For most people, I suspect, the answer to these questions is yes. Most
of us have observed one or more innovative organizations.
Often these innovative organizations are found in small, suburban
communities with homogeneous populations such as Visalia, California
(Osborne and Gaebler 1992), or Dakota County, Minnesota (Light 1994).
The basic characteristics of these communities seem to foster the trust
that appears necessary for innovation to flourish (Behn 1991a). But
innovative organizations have also been created in more demanding
environments:
- at Homestead Air Force Base, Florida, where a diversity of people
are frequently rotated in and out of intense encounters (Behn 1992);
- at the Massachusetts Department of Public Welfare, where more than
50 field offices with histories of independence are dispersed around
the state (Behn 1991b); and
- at the Department of Sanitation in New York City, where labor
disputes and contentious politics are the norm (Behn 1993, 1996).
If innovative organizations can be found in such non-nurturing
environments, they can, perhaps, be created in a wide variety of
situations.
If innovative organizations exist, and if we assume that there is some
benefit to such organizations, other important questions are raised. How
can the leaders of a public agency somehow make it innovative?3
How can these leaders get everyone in the agency to pursue innovative
ways of achieving the organization's mission?4 How can they
get middle managers, frontline supervisors, and frontline workers all to
be innovative?
The last question may be the most important for four reasons. In the
first place, most organizations have more frontline workers than they
have middle managers or frontline supervisors. Also, frontline workers
know the most about the actual production of the organization's
services. In addition, frontline workers have daily contact with many of
the agency's clients and stakeholders, so they are well positioned to
figure out how the agency should respond to this key part of its
environment. Finally, if a leadership team has some ideas that do
inspire frontline workers to be innovative, they may be able to figure
out how to get everybody else in the organization to be innovative as
well.5 Indeed, the 10 hints for getting frontline workers to
be innovative can be applied (with a little adaptation) throughout the
rest of the organization.
Helping Frontline Workers Become Innovative
Innovative organizations do not miraculously come into existence.
Rather, they are created by leaders who establish the conditions
necessary to bring out the innovative ideas within everyone.
How can organizational leaders create these conditions? In particular,
how can they create conditions that will encourage frontline workers to
be innovative? This requires, I believe, that leaders fulfill two major
conditions. They must convince frontline workers that the leadership
supports the line; and, they must ensure that frontline workers
understand the big picture.
In every effective organization, there is some kind of implicit contract
between the leadership and the line. The line will produce what the
leadership wants; in turn, the leadership produces what the line wants.

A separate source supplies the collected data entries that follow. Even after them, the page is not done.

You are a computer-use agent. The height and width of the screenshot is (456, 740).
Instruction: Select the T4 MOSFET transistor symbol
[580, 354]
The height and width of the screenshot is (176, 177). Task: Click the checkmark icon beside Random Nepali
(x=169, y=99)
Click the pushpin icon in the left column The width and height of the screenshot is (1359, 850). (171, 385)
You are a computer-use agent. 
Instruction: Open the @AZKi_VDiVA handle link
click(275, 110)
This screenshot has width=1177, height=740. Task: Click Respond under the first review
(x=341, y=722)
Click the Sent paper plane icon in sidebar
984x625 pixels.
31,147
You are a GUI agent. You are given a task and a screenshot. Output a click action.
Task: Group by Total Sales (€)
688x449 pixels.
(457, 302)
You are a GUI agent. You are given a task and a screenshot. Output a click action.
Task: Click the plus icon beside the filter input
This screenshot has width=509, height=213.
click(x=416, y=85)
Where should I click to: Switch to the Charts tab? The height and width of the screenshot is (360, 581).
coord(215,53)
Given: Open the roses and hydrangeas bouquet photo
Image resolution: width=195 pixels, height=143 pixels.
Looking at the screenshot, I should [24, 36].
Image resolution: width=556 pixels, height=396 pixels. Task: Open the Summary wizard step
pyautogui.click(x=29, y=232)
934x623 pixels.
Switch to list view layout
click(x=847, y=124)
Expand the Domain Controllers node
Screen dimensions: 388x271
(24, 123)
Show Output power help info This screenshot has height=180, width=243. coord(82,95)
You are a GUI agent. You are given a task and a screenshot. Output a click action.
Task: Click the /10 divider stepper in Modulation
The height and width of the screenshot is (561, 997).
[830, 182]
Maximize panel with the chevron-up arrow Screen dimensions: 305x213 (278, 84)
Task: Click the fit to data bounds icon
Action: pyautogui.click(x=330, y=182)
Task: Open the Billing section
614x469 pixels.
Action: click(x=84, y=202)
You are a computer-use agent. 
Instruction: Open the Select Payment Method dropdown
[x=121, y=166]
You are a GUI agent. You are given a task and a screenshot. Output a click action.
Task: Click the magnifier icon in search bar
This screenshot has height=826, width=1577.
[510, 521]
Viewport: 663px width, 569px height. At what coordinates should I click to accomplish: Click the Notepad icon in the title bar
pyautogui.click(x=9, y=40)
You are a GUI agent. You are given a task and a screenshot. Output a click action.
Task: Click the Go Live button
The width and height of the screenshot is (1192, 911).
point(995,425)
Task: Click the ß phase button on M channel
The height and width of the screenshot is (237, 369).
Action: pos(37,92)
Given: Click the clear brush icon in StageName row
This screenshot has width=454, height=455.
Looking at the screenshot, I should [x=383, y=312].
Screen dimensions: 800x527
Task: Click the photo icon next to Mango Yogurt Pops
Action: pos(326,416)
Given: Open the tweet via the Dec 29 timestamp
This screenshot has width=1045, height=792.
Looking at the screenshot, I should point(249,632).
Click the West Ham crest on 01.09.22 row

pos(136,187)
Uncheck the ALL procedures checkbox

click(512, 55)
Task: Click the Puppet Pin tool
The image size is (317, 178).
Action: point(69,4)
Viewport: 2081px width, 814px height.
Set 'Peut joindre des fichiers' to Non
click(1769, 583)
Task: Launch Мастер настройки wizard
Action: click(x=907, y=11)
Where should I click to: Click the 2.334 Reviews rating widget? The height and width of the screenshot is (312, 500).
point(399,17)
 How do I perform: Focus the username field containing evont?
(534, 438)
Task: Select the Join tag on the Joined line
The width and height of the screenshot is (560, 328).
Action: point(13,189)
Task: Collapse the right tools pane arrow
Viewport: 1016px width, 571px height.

The organization's leadership wants to make this message as explicit as
possible: "You produce for us, and we'll produce for you" (Behn
1991b, 63-64).
This implicit contract is needed by any organization that seeks to
become innovative. Frontline workers will not help an organization's
leadership do a better job at achieving its mission unless they believe
these leaders will help them. This is a simple quid pro quo. If leaders
want help from the front line, they had better help the front line.
Moreover, leadership has to make the first move. The agency's top
leadership needs to go out of its way to make sure that the frontline
workers realize that management is on the workers' side. The first two
hints are designed to achieve
Condition 1: Frontline workers know that leadership is on
their side.
But what should those frontline workers who have decided that being
innovative is good for the organization (and good for them) attempt to
accomplish? In what direction should they attempt to innovate? What are
the constraints? How will an innovation fit within other efforts being
made throughout the agency? What is the purpose of the agency and how
will any specific innovation help to achieve that purpose? To be
effective as innovators, frontline workers must understand what the
organization is trying to accomplish, why it is trying to accomplish
that, and how it might achieve that goal. "Broader perspectives,"
according to Rosabeth Moss Kanter, "help stimulate innovation."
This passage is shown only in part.